PROBLEM DESCRIPTION:
The expected response consists solely of the lines from the line with "Свеча зажигания для" through the last line of the material below, copied exactly.

PROVIDED RECORDS:
···
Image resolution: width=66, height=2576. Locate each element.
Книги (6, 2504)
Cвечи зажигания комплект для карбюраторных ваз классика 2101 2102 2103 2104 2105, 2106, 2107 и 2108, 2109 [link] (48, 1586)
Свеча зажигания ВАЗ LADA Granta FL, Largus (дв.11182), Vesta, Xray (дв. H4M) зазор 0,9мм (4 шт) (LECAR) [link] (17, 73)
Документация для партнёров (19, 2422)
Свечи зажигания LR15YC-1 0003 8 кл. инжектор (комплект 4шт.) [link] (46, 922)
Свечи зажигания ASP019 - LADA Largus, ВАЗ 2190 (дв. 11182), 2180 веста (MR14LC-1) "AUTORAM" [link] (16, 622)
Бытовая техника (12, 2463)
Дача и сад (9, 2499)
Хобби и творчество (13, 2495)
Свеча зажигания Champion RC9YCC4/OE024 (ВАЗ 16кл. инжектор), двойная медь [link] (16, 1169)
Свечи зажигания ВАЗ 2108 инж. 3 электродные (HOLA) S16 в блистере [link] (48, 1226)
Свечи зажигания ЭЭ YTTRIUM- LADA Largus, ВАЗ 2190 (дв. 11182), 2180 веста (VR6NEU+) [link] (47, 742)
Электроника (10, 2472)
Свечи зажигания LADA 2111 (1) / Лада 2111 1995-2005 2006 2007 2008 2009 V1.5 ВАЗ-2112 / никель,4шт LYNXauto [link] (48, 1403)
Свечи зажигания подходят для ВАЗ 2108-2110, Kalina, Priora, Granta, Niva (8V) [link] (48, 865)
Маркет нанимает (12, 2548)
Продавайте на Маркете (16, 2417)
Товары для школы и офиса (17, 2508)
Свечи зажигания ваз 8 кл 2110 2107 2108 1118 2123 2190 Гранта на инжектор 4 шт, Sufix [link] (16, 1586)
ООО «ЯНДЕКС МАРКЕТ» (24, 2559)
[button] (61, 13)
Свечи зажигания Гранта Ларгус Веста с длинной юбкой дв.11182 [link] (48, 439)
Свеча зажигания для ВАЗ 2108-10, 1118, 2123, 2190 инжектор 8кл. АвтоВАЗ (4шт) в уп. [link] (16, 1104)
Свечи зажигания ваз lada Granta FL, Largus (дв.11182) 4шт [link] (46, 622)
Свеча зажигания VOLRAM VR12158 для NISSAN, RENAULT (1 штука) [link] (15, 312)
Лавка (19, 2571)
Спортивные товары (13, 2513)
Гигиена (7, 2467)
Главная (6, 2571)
···
TASK RESPONSE:
Свеча зажигания для ВАЗ 2108-10, 1118, 2123, 2190 инжектор 8кл. АвтоВАЗ (4шт) в уп. [link] (16, 1104)
Свечи зажигания ваз lada Granta FL, Largus (дв.11182) 4шт [link] (46, 622)
Свеча зажигания VOLRAM VR12158 для NISSAN, RENAULT (1 штука) [link] (15, 312)
Лавка (19, 2571)
Спортивные товары (13, 2513)
Гигиена (7, 2467)
Главная (6, 2571)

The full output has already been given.